● **EXERCISE**
Which lines of the entries below include "profile"? List them all.

--- INFORMATION SUPPLIED ---

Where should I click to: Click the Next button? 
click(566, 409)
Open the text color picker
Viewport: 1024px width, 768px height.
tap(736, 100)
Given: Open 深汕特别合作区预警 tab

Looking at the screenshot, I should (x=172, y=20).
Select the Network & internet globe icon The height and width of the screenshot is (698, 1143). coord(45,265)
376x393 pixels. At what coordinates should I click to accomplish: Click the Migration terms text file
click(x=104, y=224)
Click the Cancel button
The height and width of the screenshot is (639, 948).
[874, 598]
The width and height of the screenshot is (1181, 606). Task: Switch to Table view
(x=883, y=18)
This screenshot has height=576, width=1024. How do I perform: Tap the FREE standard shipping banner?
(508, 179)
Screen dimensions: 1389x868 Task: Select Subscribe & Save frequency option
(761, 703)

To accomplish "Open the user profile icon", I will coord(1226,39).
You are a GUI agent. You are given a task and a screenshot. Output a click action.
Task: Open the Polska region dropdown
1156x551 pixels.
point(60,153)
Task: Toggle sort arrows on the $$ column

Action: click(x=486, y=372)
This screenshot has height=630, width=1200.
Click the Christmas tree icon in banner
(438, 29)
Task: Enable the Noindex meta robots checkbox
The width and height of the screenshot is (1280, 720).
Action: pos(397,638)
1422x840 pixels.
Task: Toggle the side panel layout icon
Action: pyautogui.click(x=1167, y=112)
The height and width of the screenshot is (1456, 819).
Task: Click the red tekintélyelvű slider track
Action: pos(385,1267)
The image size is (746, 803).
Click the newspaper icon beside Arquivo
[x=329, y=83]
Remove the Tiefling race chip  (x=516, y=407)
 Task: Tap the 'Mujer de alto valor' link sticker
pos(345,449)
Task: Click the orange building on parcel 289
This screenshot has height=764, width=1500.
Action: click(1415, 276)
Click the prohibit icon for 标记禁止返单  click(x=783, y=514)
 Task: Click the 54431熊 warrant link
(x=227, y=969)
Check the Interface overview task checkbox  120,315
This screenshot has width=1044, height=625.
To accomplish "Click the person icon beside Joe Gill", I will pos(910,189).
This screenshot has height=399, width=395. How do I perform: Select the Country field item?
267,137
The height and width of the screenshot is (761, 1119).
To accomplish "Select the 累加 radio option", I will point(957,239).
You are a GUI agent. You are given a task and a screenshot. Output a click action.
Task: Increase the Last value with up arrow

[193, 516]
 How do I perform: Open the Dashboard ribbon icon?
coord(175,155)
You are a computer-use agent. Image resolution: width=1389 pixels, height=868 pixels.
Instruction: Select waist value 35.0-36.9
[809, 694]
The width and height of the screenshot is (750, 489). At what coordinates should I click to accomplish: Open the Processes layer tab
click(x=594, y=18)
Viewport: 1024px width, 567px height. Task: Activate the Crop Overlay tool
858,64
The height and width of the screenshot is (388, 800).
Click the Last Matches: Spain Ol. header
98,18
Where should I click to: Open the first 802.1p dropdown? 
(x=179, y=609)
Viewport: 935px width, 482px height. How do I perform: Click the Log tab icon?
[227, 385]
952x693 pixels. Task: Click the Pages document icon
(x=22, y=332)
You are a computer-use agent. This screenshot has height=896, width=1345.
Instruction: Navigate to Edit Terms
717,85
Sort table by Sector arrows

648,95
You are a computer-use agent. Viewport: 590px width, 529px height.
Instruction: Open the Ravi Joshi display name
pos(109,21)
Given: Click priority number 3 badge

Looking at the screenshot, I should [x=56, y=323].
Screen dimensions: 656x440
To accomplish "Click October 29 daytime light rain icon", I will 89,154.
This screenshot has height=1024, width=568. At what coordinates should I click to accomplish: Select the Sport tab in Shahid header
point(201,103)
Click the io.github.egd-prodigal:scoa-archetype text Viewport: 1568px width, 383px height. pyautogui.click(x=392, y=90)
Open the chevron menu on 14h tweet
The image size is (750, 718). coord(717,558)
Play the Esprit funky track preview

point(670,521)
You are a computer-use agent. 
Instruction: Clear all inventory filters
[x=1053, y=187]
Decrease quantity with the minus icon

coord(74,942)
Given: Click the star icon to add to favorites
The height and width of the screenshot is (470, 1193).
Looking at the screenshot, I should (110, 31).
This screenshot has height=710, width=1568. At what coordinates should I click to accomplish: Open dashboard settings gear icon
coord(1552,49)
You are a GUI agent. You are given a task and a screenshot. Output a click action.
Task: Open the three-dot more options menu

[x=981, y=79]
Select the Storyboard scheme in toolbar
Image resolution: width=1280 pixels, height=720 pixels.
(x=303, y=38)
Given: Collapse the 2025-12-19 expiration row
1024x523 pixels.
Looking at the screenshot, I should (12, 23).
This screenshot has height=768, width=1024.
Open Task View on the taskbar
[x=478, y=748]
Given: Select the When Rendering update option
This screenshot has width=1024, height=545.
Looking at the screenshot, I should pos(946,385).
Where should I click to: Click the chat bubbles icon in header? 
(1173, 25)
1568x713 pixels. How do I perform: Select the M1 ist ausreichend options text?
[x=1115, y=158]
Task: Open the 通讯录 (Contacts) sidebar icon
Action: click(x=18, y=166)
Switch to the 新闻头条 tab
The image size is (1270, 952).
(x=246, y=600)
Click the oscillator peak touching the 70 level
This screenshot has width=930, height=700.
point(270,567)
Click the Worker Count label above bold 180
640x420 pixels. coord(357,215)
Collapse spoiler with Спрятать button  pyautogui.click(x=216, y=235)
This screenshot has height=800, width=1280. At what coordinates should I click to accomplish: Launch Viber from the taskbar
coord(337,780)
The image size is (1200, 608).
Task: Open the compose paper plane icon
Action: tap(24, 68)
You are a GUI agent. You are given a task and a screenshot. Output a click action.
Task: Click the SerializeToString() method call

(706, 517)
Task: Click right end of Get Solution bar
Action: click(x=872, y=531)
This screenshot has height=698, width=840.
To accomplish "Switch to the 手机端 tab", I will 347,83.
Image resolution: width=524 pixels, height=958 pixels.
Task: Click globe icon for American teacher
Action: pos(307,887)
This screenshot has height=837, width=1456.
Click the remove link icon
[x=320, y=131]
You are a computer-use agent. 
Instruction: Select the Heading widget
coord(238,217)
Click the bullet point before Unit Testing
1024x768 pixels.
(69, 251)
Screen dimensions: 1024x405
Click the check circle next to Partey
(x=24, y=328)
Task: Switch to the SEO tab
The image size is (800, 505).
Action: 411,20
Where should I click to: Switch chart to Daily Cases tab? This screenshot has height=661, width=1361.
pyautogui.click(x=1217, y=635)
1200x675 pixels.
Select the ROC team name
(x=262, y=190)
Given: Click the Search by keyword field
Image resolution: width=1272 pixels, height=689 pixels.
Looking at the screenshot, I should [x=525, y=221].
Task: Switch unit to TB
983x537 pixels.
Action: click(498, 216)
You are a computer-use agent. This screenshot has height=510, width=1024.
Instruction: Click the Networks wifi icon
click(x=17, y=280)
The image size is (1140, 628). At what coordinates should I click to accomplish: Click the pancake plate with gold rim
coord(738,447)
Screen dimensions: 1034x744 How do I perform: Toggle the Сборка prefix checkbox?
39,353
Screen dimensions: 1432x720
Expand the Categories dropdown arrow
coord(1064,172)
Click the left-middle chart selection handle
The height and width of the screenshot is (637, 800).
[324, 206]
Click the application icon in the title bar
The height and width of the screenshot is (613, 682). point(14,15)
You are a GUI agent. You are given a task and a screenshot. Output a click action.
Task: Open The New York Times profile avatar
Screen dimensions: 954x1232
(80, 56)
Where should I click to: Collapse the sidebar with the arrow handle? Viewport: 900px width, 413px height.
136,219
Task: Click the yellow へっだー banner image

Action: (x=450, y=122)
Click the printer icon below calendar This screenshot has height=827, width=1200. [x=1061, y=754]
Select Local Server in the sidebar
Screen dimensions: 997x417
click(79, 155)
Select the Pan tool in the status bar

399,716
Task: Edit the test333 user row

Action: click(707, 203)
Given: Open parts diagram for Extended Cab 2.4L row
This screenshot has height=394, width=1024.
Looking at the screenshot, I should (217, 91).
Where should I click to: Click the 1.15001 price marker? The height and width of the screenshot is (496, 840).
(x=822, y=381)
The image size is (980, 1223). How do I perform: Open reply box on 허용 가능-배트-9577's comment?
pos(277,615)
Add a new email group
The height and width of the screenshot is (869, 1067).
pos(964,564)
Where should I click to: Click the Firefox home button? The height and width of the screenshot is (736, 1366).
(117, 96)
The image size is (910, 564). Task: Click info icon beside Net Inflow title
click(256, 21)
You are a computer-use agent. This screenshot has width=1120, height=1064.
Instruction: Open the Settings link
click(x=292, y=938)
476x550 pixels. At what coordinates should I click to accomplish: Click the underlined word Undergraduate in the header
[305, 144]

---

● **EXERCISE ANSWER**
To accomplish "Open the user profile icon", I will coord(1226,39).
Task: Open The New York Times profile avatar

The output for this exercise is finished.